EXTRACTED DATA:
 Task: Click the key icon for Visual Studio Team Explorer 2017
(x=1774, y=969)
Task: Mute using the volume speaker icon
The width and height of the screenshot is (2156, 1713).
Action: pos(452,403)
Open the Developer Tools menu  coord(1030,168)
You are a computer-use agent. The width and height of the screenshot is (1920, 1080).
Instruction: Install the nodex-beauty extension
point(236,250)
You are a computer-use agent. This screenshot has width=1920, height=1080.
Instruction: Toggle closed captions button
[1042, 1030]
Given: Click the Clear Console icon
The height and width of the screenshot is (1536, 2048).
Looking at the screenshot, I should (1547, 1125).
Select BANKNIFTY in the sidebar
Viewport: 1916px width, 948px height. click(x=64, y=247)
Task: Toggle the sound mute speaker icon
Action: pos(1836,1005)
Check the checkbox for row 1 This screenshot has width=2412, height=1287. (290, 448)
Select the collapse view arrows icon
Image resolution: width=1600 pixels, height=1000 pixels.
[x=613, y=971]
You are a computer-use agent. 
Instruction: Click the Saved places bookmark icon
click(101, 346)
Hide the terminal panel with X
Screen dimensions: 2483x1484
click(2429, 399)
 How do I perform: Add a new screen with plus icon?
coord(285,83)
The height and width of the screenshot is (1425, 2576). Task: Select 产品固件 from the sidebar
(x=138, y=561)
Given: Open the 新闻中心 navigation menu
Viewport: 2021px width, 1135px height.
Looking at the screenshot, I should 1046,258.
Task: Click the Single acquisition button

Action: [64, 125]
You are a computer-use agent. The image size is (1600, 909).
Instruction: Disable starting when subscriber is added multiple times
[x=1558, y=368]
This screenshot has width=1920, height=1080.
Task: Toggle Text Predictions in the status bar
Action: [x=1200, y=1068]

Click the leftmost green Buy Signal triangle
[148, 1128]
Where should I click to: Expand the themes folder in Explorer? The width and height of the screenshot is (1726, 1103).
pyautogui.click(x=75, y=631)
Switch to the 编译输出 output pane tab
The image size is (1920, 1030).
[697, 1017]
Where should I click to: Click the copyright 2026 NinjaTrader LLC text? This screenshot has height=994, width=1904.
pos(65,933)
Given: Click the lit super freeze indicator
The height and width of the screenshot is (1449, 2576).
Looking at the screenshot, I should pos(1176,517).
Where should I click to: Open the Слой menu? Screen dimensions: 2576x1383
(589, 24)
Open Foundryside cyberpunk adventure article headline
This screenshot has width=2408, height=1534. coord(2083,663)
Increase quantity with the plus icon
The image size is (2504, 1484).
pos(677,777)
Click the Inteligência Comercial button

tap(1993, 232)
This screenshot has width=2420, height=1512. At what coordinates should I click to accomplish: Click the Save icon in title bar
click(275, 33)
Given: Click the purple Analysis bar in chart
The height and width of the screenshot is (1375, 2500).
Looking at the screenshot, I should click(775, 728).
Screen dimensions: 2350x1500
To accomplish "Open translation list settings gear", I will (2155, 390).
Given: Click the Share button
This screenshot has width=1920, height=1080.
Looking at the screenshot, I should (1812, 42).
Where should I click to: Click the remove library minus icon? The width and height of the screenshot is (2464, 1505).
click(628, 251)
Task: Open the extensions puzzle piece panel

INSTRUCTIONS FOR THE TASK: Return each line from the records that includes the word "agent".

SOLUTION TO THIS EXERCISE:
You are a computer-use agent. The width and height of the screenshot is (1920, 1080).
You are a computer-use agent. This screenshot has width=1920, height=1080.
You are a computer-use agent. 
You are a computer-use agent. The image size is (1600, 909).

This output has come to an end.